Yeah I don’t believe a god damn word of that. I think the result is, on the contrary, an obnoxious change of subject from something that matters to something that is utterly trivial and narcissistic. Put it in a box and bury it.
After your preceding post, I looked for it on Amazon. Only $22 on Kindle, or if you need a nice gift for someone, you can get it in hardcover for $110. Amazon lets you “look inside” but, um, no. Three readers gave it a thumbs-up but nobody actually wrote a review. Maybe they only looked at the pictures.
The first time I read that, I thought she was actually working with the salmon and the beavers. Now that would be interesting!
River health management matters for all life; the only thing ‘trans’ and ‘queer’ have to do with it is that they are making it worse by unnecessarily pissing dangerous hormones into the water table.
All along we’ve been calling the Mississippi a river, but has anyone ever thought to ask it if it identifies as a creek?
Or, even more disturbingly, a slough? Wouldn’t that be embarrassing.

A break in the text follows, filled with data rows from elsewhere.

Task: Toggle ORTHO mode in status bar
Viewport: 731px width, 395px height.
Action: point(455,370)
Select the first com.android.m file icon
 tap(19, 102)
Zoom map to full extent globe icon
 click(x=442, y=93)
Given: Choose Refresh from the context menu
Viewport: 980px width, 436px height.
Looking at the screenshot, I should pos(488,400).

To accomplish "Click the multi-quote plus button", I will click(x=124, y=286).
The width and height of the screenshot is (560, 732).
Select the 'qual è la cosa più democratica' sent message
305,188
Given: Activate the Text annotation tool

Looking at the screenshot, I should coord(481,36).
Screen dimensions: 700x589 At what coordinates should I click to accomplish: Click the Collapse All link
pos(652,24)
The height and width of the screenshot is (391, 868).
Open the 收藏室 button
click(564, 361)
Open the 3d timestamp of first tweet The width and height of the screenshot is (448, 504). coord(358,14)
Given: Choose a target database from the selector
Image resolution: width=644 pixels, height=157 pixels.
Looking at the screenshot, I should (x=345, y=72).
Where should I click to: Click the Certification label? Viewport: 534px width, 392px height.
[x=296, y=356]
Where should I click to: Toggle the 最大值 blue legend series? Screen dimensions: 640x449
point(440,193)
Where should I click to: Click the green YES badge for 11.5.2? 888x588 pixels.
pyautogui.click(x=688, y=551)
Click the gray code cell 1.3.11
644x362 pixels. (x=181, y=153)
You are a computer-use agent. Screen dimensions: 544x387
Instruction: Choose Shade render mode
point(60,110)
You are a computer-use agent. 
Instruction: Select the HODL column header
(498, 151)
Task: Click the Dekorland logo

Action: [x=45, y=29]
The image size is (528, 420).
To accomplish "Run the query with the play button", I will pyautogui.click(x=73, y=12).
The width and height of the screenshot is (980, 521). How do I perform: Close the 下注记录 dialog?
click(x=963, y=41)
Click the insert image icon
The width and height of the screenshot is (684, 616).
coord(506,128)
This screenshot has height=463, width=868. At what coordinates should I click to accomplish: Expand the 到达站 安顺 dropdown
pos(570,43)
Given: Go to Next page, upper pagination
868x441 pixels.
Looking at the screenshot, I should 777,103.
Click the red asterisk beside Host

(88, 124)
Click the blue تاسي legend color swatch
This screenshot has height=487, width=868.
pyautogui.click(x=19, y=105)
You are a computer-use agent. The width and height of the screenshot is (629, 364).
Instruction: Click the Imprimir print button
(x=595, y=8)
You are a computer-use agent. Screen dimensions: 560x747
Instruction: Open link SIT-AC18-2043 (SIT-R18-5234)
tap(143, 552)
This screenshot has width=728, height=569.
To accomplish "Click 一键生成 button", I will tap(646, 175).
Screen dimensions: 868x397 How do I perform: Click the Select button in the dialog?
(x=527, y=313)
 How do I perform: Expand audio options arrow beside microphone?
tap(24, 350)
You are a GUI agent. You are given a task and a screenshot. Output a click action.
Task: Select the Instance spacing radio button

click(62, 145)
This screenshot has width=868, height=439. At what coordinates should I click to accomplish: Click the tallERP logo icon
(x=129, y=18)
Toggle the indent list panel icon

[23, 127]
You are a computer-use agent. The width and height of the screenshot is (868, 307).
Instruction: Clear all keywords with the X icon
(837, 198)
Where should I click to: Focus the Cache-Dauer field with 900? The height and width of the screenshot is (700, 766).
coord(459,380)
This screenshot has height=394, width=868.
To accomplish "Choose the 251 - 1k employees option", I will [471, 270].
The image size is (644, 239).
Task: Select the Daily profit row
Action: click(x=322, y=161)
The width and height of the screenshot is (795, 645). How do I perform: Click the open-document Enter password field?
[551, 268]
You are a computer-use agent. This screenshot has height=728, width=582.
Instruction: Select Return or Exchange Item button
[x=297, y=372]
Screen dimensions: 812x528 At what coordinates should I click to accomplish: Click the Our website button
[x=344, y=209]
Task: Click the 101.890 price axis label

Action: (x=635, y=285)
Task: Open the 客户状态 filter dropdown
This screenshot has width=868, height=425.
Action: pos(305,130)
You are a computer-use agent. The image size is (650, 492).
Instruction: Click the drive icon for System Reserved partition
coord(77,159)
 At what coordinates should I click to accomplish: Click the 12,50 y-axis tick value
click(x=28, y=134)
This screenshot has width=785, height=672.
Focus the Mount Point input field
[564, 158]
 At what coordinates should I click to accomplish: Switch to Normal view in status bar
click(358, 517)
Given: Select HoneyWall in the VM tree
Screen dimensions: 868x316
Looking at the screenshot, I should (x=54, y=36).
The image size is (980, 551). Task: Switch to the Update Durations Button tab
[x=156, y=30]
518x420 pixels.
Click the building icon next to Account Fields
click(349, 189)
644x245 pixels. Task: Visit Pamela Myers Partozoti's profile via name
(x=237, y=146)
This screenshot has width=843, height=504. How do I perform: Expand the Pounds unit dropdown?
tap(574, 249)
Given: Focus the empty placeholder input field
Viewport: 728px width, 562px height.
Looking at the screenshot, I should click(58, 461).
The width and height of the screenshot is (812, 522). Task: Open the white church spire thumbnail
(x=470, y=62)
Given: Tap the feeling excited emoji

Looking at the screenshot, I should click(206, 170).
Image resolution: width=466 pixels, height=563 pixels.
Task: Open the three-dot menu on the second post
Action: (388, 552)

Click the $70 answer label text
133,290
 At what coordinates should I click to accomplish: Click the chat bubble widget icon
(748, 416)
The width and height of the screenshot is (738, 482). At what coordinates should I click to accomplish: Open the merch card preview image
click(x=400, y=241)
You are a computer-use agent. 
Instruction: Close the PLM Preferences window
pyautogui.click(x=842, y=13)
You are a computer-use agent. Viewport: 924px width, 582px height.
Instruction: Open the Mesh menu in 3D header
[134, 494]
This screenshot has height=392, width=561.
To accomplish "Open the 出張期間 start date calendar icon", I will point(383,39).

Oh dear, what if all these years we’ve been genociding (ripariciding?) our waterways.
.
There aren’t a lot of books that I’ve given up on, but two that I’ve done so with recently* were both non-fiction ones in which the authors decided it was vital to inject themselves into the stories they were telling, placing themselves between me and the subject matter about which I had mistakenly thought I’d be reading. I know that there’s always going to be some degree of this with any subject, but these instances were obviously trying to be self-conciously “literary.” I found each’s approach to be intrusive and disruptive. Interestingly, after the fact, many of the critical reviews on Amazon had felt the same way about each writer’s style. There were plenty of five star reviews of each, so there were lots of people who enjoyed these books, but they both just rubbed me the wrong way, so they weren’t for me. Maybe I just wasn’t in the right mood or frame of mind, but a swing and a miss from one side of the page or the other. I can’t imagine how much more insufferable a book would be combining irrelevent self-centeredness, needlessly overblown vocabulary and delusional, bullshit politics. All the more frustrating if the subject matter would otherwise be important and interesting.
* The books in question were David Hoare’s Albert and the Whale: Albrecht Dürer and How Art Imagines Our World and Rebecca Giggs’ Fathoms: The World in the Whale.
Why does that make me think of Underoos?